# Drying blanks



## norman vandyke (Sep 5, 2015)

Any advice on drying burl blanks faster? Right now I have a bunch of knife blocks, ranging in moisture content and covered in as2. Just wondering if there's a faster way that air drying to get these down to emc.


----------



## JR Custom Calls (Sep 5, 2015)

An old freezer of fridge with a fan and a dehumidifier works well. There are lightbulb kiln plans all over the Internet as well, I just never was very keen on the idea of having a heat source in my garage next to my 100lb propane cylinders.


----------



## norman vandyke (Sep 5, 2015)

I suppose a heat lamp pointing down at them in the basement would probably work, unless 110° constant in open air is too much.


----------



## manbuckwal (Sep 5, 2015)

As you know, every wood is different . I use a microwave on Buckeye sometimes because it can tolerate it in small doses.( 5 seconds for 2" square blocks) and I always cut oversize if I plan on speeding up drying to account for warp.


----------



## norman vandyke (Sep 5, 2015)

manbuckwal said:


> As you know, every wood is different . I use a microwave on Buckeye sometimes because it can tolerate it in small doses.( 5 seconds for 2" square blocks) and I always cut oversize if I plan on speeding up drying to account for warp.

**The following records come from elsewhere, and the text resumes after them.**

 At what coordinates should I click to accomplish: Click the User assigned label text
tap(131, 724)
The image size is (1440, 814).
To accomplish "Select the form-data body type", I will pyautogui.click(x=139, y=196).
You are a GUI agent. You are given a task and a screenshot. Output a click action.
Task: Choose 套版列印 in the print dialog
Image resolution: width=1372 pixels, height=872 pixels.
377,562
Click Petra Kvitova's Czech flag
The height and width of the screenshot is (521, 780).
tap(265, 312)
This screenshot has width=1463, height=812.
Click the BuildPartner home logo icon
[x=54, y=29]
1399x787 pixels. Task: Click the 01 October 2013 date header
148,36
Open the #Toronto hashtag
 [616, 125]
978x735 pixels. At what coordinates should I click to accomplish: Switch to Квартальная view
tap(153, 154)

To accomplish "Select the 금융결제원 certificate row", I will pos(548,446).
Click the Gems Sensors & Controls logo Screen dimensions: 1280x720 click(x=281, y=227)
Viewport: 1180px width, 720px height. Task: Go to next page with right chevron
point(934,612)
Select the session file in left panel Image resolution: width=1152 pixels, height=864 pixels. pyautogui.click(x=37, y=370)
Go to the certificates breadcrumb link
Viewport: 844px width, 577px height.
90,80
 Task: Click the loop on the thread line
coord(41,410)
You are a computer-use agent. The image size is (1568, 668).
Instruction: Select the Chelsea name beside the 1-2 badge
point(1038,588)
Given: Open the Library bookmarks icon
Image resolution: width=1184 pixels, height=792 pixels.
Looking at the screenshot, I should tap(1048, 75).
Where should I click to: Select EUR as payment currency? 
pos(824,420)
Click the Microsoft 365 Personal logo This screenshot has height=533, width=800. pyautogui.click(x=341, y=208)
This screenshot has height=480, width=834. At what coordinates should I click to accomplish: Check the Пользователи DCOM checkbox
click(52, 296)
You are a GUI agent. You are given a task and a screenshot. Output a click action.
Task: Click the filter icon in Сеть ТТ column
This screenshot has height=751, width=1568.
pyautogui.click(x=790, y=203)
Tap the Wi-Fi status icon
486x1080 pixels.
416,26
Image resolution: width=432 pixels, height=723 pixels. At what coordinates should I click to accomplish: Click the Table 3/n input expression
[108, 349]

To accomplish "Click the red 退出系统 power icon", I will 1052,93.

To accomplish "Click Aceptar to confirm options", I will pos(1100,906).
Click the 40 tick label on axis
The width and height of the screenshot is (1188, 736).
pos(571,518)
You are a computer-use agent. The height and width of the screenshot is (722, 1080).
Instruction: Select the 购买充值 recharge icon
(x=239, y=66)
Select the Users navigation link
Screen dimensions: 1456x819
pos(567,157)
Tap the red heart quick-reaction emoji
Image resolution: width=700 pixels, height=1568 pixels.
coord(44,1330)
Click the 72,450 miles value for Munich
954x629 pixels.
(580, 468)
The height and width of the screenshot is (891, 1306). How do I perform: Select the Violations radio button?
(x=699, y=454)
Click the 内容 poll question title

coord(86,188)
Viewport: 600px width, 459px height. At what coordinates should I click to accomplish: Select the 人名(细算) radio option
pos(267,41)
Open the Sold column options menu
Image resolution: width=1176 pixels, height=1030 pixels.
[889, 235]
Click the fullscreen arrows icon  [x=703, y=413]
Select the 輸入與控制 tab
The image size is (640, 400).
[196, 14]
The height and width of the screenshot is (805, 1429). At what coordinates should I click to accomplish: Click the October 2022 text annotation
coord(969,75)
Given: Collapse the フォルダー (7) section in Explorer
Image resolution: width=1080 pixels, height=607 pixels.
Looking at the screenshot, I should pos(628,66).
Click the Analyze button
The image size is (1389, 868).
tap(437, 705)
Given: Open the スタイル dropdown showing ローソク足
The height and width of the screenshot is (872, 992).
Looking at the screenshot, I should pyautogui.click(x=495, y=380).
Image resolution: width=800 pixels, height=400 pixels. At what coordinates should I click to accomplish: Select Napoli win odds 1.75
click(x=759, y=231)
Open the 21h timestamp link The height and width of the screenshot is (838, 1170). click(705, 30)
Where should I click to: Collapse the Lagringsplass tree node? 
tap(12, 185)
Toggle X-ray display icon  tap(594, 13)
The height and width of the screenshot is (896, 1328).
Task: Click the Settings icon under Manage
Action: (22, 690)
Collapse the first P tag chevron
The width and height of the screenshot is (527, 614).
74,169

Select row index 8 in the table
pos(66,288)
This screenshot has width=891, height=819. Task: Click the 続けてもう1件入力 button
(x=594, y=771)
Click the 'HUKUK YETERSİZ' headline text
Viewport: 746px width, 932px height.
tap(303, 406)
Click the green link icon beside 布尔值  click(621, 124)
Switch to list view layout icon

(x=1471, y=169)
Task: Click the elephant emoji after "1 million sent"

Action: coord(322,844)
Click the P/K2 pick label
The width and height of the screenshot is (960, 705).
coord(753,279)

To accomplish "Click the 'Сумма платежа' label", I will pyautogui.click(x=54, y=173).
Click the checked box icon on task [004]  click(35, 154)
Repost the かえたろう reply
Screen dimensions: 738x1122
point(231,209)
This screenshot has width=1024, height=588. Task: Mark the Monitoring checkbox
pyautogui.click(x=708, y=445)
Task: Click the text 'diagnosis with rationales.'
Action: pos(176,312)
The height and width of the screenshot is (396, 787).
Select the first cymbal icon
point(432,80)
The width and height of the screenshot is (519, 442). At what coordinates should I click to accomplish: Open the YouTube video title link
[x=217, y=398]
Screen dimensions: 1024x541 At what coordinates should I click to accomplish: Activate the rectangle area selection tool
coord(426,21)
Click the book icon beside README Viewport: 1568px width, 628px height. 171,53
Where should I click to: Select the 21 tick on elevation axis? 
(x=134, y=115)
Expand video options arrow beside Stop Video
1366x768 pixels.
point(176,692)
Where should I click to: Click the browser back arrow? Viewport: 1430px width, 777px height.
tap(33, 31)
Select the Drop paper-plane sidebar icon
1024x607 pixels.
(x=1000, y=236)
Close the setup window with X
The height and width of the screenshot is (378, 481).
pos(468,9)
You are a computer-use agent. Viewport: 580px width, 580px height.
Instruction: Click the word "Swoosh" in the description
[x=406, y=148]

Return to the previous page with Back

Something tells me box elder burl won't hold up to fast drying in a microwave. Pretty sure my Russian olive burl knife blocks will hold up though. What about oven drying at low temp? Would there be much chance for case hardening?


----------



## manbuckwal (Sep 5, 2015)

norman vandyke said:


> Something tells me box elder burl won't hold up to fast drying in a microwave. Pretty sure my Russian olive burl knife blocks will hold up though. What about oven drying at low temp? Would there be much chance for case hardening?



I will use a toaster oven after several trips in the micro. I also coat the entire blank in AS2 . There are a few folks on here w kilns that might be able to answer about the case hardening . @Treecycle Hardwoods is one person I know that runs a big kiln .


----------



## justallan (Sep 8, 2015)

I have a toaster oven that I use before I stabilize pen blanks and it works good, although everything that I've done was already half dry sitting on the shelf.
My girlfriend just gave me a big dehydrator that I'm going to try.
I would be careful about using a heat light and feel that if you have it pointing straight at your blanks you would stand a good chance of it drying to fast and cracking and especially warping.
Just my opinion.


----------